Your instructions:
Give the lines below as a numbered list, from the line that contains "Login (724, 681)" through the last line, with both ends included. Leave out blank lines and pictures.

The records:
## BEGIN

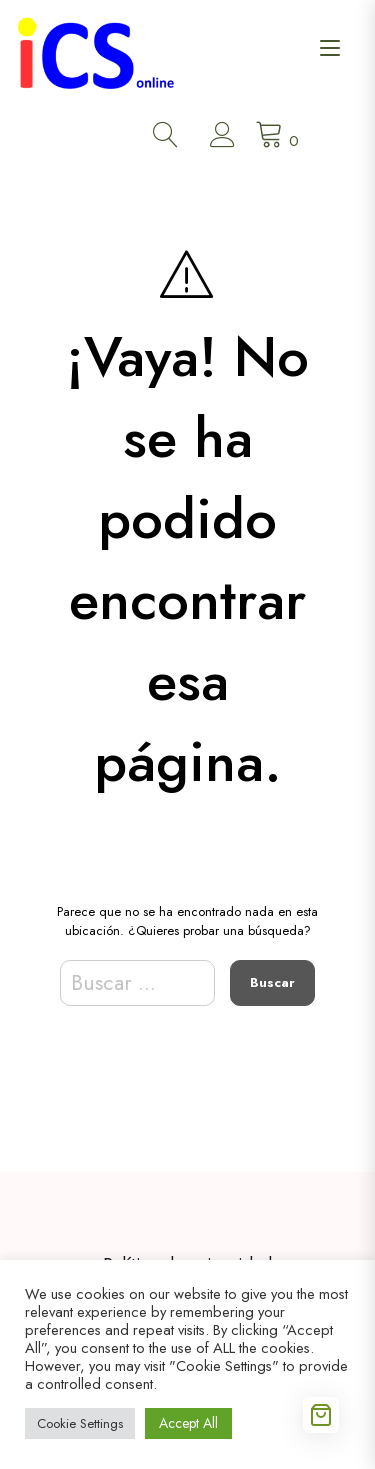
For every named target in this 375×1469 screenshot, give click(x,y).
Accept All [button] (188, 1423)
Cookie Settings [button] (80, 1423)
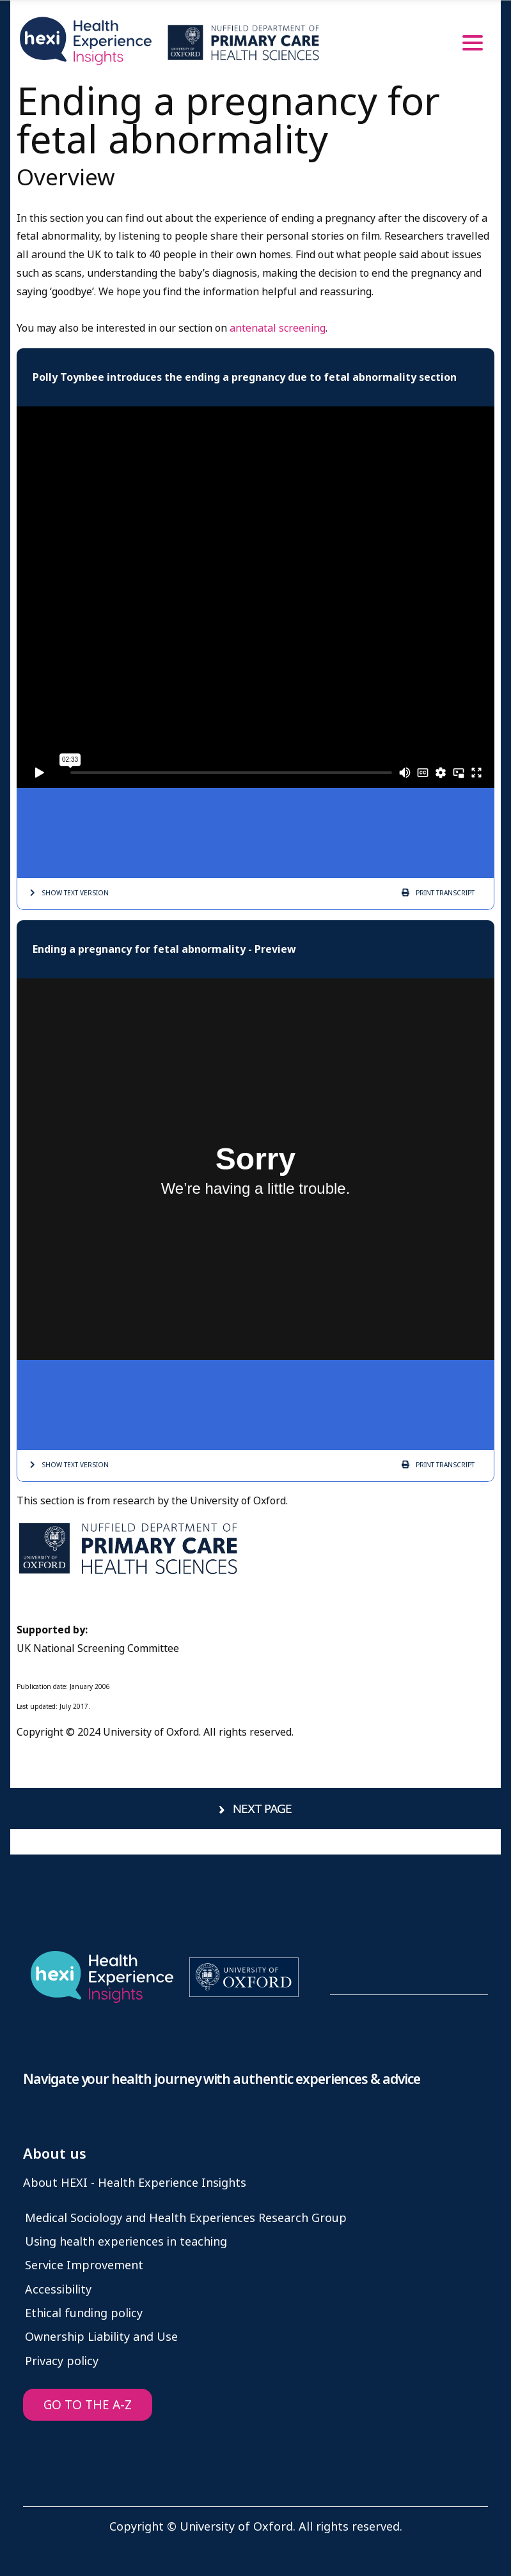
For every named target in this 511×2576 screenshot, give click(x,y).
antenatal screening (278, 328)
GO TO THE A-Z (87, 2405)
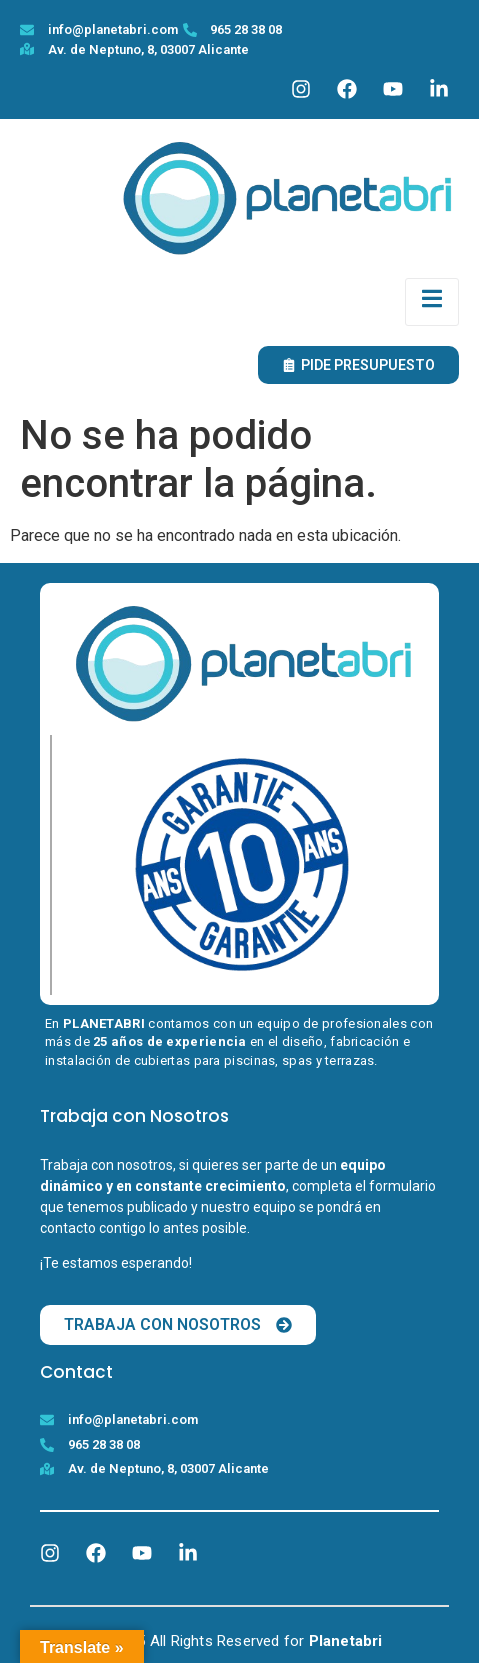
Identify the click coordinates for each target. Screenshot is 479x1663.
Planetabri (346, 1641)
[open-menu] (432, 302)
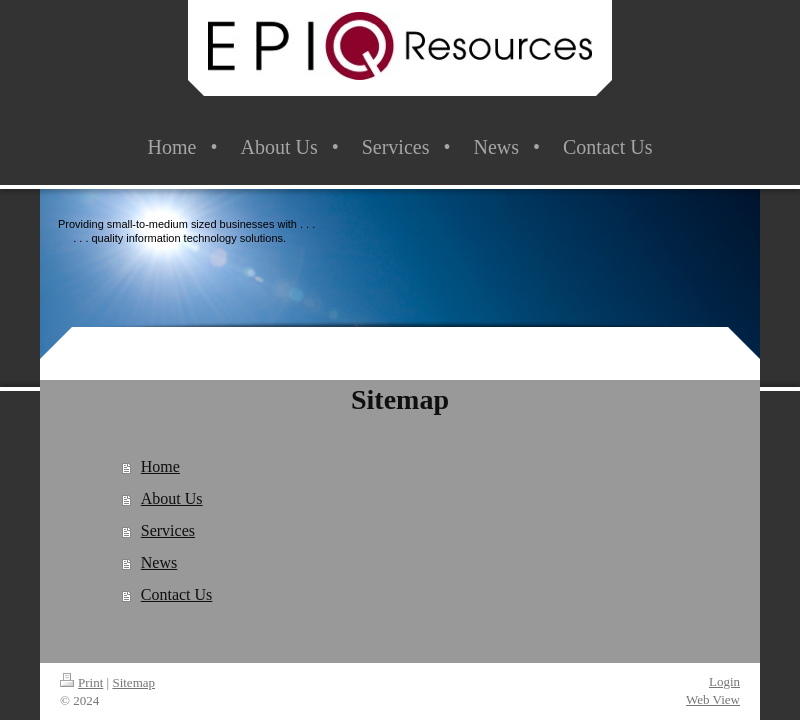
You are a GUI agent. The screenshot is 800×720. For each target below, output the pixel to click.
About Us (172, 498)
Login (724, 681)
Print (81, 682)
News (159, 562)
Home (160, 466)
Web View (713, 699)
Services (168, 530)
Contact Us (177, 594)
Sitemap (133, 682)
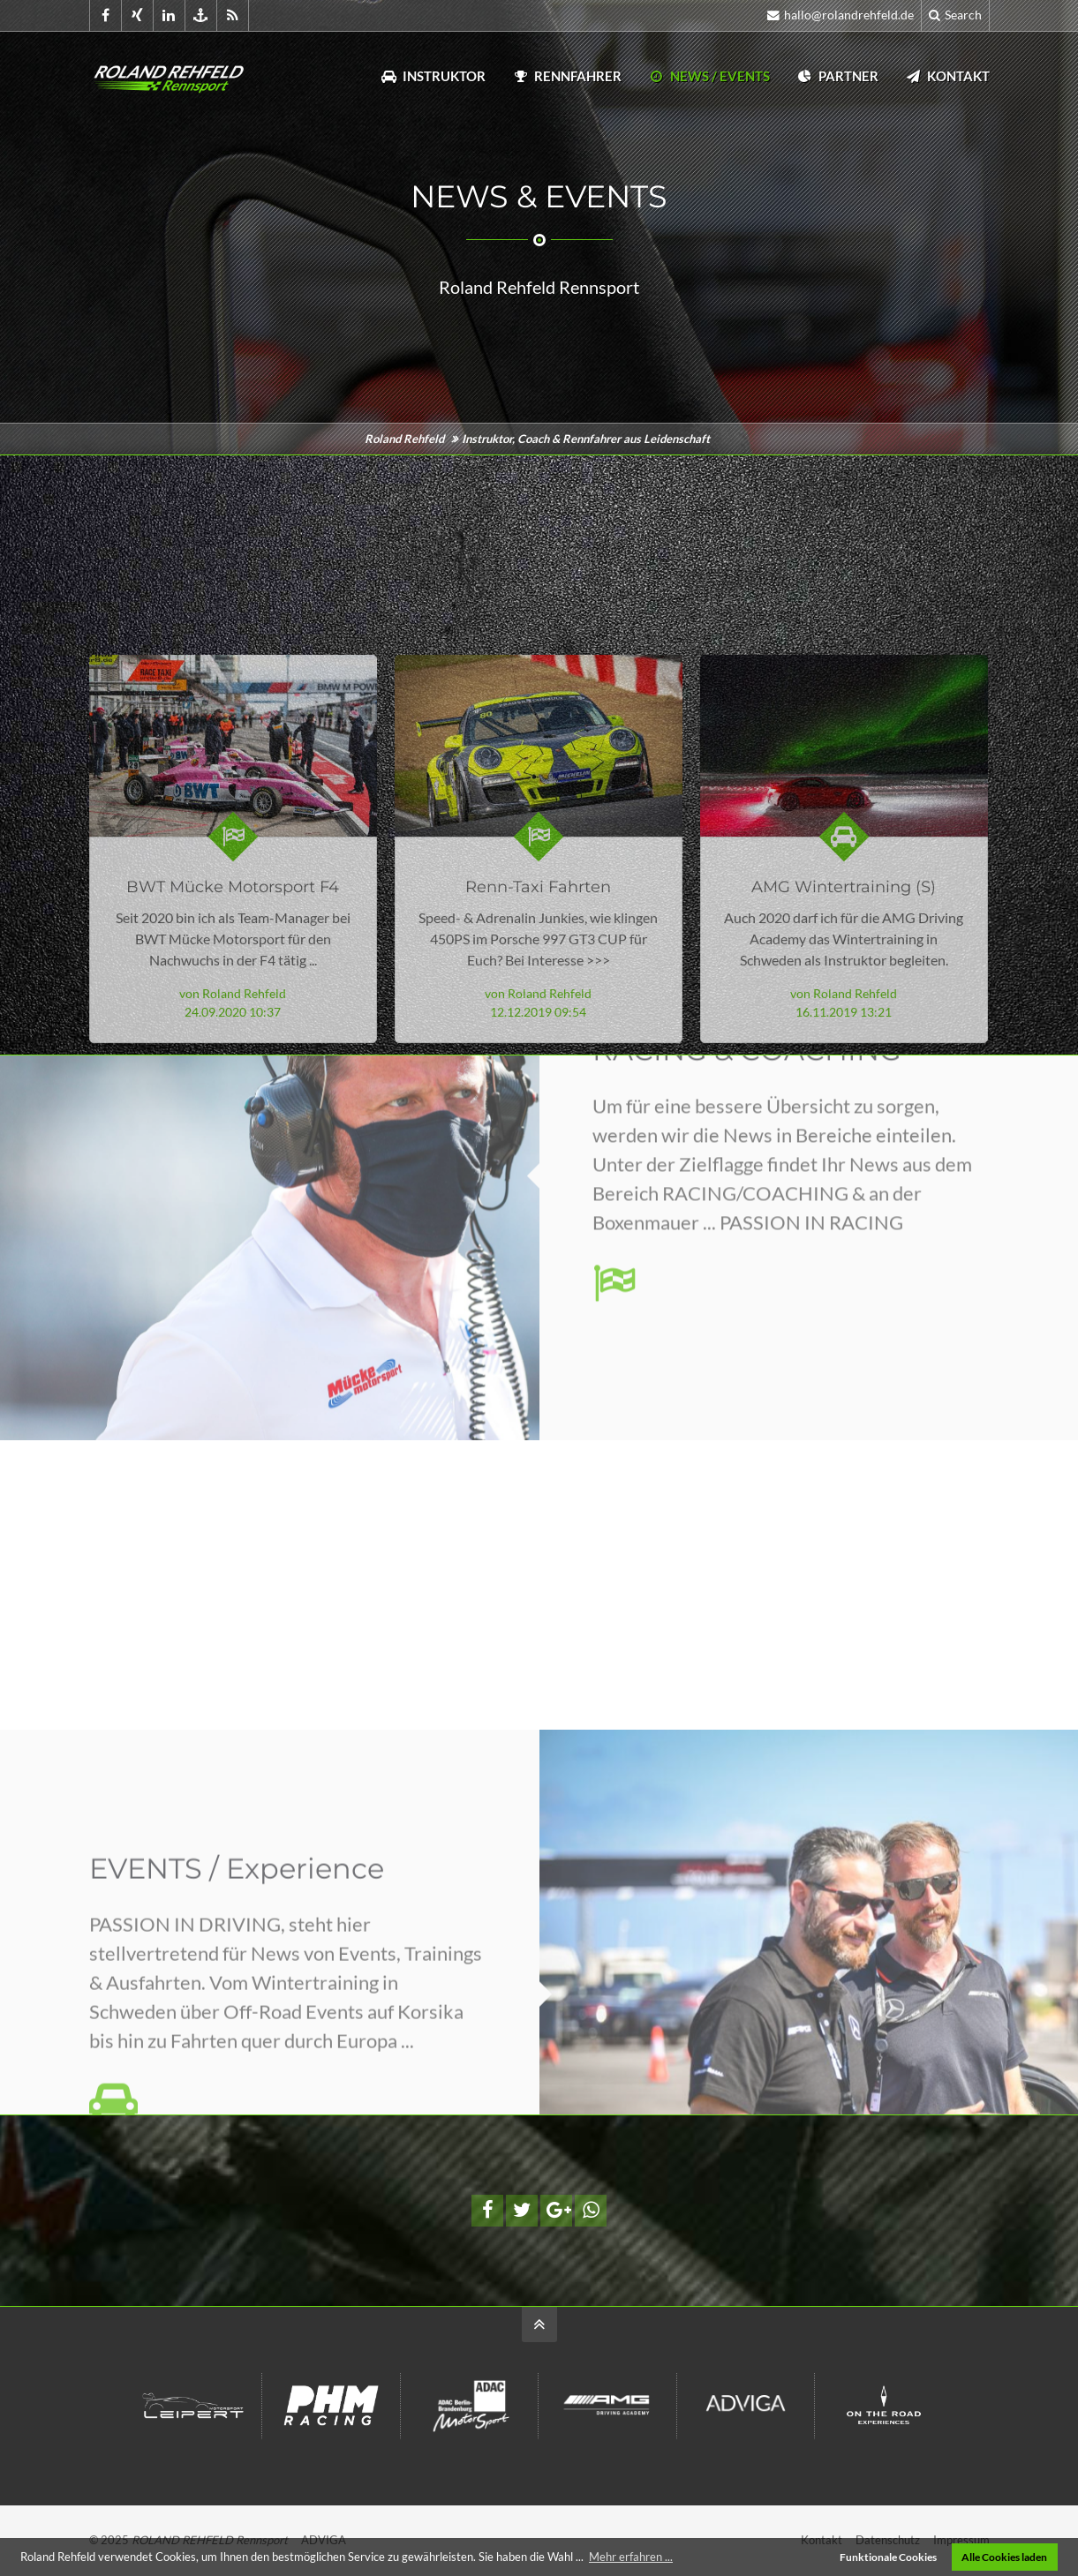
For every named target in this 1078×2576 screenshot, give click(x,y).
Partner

## END

Output for this exercise:
1. Login (724, 681)
2. Print (81, 682)
3. News (159, 562)
4. Home (160, 466)
5. Web View (713, 699)
6. Services (168, 530)
7. Contact Us (177, 594)
8. Sitemap (133, 682)
9. For every named target in this 1078×2576 screenshot, give click(x,y).
10. Partner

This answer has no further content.